Valley Green was named two years ago by Blue Bell business-loan broker Amir Kassar as one of the few Philadelphia-area banks still focused on small business loans, as I noted here. Valley Green's "well-connected board of directors — led by chairman Algot F. Thorell Jr., ex-head of Lincoln Benefits, and including real estate broker Robert Elfant, Homecare Associates boss Karen Culp, Trolley Car Diner owner/developer Ken Weinstein, and Saul Ewing law partner/ex-State Rep. Richard Hayden (D-Phila.)" -- helped bring in customers through their neighborhood connections.

Valley Green also made loans through the partly city-owned Philadelphia Authority for Industrial Development for loans to local manufacturers like Zitner's Chocolates, and made loans subsidized by the taxpayer-backed Small Business Administration.

Shareholders and bank regulators still have to approve the deal.
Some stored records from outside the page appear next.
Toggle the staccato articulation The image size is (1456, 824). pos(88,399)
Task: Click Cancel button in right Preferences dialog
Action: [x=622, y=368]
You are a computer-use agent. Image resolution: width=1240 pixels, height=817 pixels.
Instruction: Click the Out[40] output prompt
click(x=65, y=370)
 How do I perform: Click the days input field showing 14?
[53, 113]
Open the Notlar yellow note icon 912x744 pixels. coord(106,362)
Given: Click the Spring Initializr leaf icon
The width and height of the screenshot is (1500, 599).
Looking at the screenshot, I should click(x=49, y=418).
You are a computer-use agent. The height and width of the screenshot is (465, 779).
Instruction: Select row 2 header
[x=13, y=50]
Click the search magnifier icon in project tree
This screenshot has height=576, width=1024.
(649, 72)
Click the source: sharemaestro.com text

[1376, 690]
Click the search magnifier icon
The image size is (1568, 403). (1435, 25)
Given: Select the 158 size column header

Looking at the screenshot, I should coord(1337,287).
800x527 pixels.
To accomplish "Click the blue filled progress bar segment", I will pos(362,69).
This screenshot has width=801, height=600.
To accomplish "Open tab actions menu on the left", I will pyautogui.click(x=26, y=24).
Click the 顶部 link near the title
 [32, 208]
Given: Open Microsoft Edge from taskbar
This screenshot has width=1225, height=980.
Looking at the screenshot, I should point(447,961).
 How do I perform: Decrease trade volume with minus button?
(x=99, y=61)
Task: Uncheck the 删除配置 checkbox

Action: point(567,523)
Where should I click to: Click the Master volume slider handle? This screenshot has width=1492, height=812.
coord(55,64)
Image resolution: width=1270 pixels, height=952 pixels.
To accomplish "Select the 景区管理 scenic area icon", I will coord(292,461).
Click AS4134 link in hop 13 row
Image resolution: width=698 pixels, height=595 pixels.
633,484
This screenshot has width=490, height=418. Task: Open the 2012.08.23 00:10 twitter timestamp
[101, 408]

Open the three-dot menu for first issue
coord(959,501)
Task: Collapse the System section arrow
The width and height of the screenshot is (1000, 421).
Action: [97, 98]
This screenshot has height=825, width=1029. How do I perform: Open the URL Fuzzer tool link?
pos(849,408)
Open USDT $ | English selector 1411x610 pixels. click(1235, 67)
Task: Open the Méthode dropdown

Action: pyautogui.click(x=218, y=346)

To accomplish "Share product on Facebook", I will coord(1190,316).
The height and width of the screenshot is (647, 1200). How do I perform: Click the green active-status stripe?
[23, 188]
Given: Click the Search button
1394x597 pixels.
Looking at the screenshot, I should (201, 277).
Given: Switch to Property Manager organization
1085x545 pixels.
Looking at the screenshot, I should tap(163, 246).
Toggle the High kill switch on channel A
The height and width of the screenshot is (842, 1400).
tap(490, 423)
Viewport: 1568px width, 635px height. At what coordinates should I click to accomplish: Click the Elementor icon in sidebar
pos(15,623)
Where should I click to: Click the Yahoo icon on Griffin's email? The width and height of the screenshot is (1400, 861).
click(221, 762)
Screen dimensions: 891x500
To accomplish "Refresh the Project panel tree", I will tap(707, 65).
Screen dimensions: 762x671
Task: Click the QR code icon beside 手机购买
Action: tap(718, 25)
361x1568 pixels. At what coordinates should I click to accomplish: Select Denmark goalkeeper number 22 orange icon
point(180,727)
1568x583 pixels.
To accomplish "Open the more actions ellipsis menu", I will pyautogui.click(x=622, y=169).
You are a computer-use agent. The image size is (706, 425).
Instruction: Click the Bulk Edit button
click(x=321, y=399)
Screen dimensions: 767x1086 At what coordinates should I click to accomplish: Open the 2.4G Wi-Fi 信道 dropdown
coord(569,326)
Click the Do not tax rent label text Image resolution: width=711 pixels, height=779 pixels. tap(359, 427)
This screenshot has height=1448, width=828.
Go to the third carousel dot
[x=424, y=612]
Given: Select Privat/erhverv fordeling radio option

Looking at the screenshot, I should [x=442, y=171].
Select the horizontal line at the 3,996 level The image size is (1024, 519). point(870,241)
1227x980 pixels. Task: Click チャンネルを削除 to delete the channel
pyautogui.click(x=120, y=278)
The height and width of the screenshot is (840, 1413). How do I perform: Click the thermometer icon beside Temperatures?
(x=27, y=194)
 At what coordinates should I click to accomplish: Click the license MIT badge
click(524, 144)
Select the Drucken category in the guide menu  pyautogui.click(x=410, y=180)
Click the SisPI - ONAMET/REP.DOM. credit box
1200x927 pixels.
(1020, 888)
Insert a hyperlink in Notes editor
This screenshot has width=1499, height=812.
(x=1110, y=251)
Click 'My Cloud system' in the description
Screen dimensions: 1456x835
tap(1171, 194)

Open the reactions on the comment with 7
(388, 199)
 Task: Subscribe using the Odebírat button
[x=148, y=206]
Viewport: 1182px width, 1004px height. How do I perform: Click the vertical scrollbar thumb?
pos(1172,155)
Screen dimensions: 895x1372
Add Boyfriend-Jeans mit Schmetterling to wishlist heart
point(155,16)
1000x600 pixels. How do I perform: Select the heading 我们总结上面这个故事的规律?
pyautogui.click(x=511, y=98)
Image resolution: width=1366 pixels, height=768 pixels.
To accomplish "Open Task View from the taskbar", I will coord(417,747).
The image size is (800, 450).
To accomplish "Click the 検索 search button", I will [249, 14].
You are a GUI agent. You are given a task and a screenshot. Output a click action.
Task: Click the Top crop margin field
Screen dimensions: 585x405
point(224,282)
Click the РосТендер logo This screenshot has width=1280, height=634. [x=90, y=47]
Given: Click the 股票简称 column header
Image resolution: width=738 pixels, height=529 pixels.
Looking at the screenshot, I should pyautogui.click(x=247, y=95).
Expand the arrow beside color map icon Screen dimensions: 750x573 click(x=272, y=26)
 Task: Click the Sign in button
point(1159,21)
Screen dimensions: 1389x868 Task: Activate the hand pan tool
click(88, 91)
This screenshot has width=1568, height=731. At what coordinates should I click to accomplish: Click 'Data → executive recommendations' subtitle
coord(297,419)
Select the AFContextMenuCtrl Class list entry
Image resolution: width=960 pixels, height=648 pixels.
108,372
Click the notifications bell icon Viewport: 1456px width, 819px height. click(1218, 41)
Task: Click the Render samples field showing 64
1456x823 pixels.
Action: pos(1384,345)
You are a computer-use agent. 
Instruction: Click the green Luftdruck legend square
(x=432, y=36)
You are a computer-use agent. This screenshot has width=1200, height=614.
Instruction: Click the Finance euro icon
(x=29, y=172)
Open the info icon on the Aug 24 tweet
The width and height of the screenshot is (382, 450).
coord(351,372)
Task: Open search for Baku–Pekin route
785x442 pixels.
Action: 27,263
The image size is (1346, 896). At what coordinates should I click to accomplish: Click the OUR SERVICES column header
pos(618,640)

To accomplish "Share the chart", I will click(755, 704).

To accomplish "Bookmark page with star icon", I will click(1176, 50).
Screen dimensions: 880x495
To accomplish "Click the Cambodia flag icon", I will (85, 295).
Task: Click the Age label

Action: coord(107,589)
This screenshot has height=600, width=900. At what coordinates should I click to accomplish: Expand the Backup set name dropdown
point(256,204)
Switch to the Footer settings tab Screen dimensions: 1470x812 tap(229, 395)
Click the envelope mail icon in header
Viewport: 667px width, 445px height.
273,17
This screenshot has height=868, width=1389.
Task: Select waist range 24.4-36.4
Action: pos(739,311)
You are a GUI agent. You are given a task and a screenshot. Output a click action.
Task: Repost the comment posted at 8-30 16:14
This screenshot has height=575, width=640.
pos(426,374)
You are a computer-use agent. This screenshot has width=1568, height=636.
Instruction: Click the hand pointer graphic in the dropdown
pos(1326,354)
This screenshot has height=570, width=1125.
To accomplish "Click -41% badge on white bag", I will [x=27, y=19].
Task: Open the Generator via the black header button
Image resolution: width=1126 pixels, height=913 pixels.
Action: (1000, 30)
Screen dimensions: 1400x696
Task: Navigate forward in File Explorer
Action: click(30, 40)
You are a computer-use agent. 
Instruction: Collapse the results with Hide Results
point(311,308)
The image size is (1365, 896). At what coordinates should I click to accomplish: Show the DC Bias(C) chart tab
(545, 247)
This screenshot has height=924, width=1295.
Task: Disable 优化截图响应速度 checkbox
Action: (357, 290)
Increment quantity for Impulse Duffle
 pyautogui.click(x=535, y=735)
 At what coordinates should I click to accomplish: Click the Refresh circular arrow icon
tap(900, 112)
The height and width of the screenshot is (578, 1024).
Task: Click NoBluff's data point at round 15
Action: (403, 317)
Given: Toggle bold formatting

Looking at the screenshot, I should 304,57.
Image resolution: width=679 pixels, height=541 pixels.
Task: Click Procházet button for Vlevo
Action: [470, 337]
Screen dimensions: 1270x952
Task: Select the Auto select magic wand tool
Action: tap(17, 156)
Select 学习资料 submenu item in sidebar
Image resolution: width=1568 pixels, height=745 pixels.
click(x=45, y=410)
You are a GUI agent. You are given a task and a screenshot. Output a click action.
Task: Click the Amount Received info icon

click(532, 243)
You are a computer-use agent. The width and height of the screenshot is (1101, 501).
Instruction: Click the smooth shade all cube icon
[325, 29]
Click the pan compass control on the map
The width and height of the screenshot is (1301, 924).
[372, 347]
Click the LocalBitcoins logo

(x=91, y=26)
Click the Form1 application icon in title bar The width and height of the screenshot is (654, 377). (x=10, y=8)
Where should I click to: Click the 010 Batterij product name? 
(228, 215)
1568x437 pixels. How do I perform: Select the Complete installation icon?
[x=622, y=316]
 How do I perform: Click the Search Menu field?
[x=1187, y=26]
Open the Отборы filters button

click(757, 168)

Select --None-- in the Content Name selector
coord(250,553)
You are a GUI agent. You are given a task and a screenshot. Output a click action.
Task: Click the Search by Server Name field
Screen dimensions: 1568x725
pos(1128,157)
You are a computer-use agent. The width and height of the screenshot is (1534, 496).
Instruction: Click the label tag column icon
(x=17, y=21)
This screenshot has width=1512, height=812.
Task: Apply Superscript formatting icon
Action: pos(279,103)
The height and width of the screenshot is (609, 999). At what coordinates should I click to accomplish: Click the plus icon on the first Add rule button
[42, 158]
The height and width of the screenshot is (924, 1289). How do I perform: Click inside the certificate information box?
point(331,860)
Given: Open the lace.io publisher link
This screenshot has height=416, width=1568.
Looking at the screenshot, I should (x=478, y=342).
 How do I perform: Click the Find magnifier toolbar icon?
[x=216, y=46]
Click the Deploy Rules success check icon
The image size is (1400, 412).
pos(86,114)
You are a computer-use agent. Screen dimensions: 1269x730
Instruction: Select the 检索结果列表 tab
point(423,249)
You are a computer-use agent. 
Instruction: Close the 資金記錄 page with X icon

New York investment bank Keefe Bruyette & Woods and Philadelphia lawyers with Stradley Ronon Stevens & Young advised Valley Green.

Griffin Financial Group, LLC served as financial advisor to Univest; Stevens & Lee, PC of King of Prussia and Reading was legal counsel.

The deal recalls National Penn Bank's prior acquisition of another Northwest Philadelphia lender, Chestnut Hill Bank -- which Valley Green's chairman, Thorell, also headed. But National Penn long ago ceased to operate Chestnut Hill as a separate division, and as a result "it's hard for them to compete with us," Goldstein said. 

"This is exciting. It's a validation of the high-density, stable urban business model we share," said Christopher McGill, chief executive at rival East River Bank in Philadelphia. The price, he noted, is a lot higher than Bryn Mawr Trust Co.'s recent deal for all-suburban Continental Bank. "Interest rates are low, margins stink, so you aren't going to (profit) just from an investment portfolio. You have to get it on the street, lending, and pricing appropriately," McGill added. "There is busines to be had in the city," even when lending is slow elsewhere. "And I think this is just the start."

Other banks acquired by out-of-town lenders have disappeared, I noted. But Valley Green is "getting a real strong partner," McGill told me. "It's a matter of how successful they integrate."